Cyclone Mocha has winds of up to 220 kilometers per hour, according to the Indian Meteorological Office, which is equivalent to a category four hurricane.
Mocha is expected to weaken before making landfall Sunday morning between Cox’s Bazar – where about a million Rohingya refugees live in camps filled largely with precarious housing – and settle on Burma’s western Rakhine coast.
On Saturday, Sittwe residents packed their belongings and pets into cars, trucks and tuk-tuks and headed for higher ground, AFP correspondents said.
“Our grandmother is with us and we have to take care of her… There is only one man left in Sittwe to take care of our homes,” Khini Min told AFP from a truck loaded with his relatives on a road leading out of the state capital.
Shops and markets were closed in the town of about 150,000 people, with many locals taking refuge in monasteries.

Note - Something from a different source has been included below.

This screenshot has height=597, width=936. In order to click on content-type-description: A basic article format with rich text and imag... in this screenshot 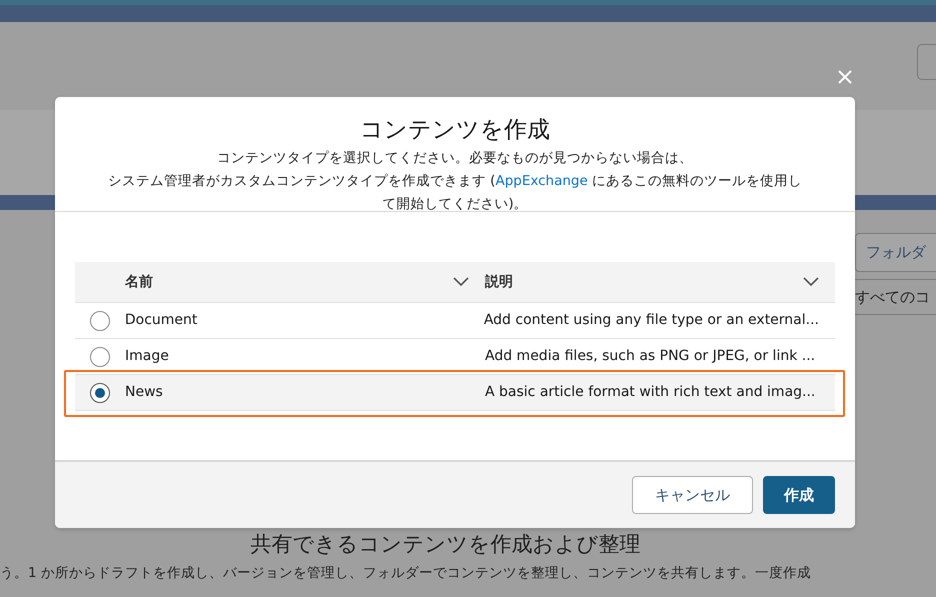, I will do `click(650, 392)`.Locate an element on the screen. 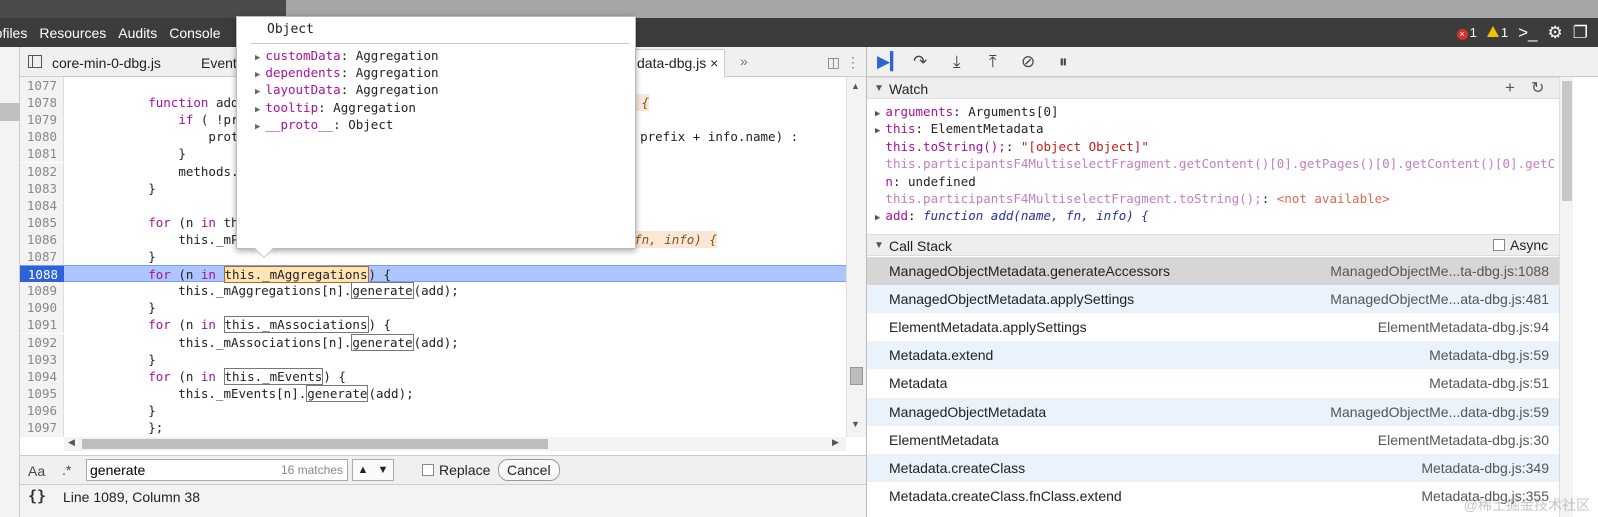 This screenshot has width=1598, height=517. line-number: 1088 is located at coordinates (42, 275).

For his part, Kyaw Tin, 40, said he could not leave the area because his son was in the hospital.
He added, “I hope that this cyclone does not reach our state … I am worried that the impact of this cyclone on our state will be similar to that of Nargis,” referring to the storm that hit the country in 2008 and claimed the lives of more than 130,000 people in southern Burma.
Burma’s ruling military group is supervising evacuations from villages along the Rakhine coast, according to state media in Burma on Friday.
Myanmar Airways International said it had suspended all flights to Rakhine state on Monday.
“panic”
In neighboring Bangladesh, officials took action to evacuate Rohingya refugees from “dangerous areas” to community centers, while hundreds of people fled one of the country’s best resorts.
“Cyclone Mocha is the strongest storm since Cyclone Sidr,” which hit the southern coast of Bangladesh in November 2007, killing more than 3,000 people and causing billions of dollars in damages, Azizur Rahman, head of the Bangladesh Meteorological Department, told AFP.
-The Bangladeshi authorities have banned the Rohingya from building concrete homes, fearing that this will push them to settle in the country permanently instead of returning to Burma, from which they fled five years ago.
-“We live in houses made of tarpaulin and bamboo,” said refugee Inam Ahmed, who lives in the Nayapara camp near the border town of Teknaf.
“We are afraid. We do not know where to turn. We are in a state of panic,” he added.
Meteorologists expect that the hurricane will cause heavy rains that may lead to landslides. While most of the camps are built on hillsides, landslides are a common phenomenon in the area.
Mocha is also expected to unleash floods up to four meters high that could inundate low-lying coastal and riverine villages.
Officials said thousands of volunteers were evacuating Rohingya from “dangerous areas” to more solid facilities such as schools.
But Bangladesh’s deputy commissioner for refugees, Shamsud Doza, told AFP: “All Rohingya in the camps are at risk.”
Panic gripped about 8,000 people on the southernmost atoll of St. Martin, one of the country’s best resorts, in the path of the storm.
“Katir left. It’s an island in the middle of the sea. We’ve been living in fear for days,” said Dilara Begum, a resident of St. Martin, who moved to Teknaf to wait out the storm.
Officials reported that about 1,000 residents of St. Martin’s Island did the same.
Also, operations were suspended in Chittagong, Bangladesh’s largest seaport, with boat transport and fishing halted.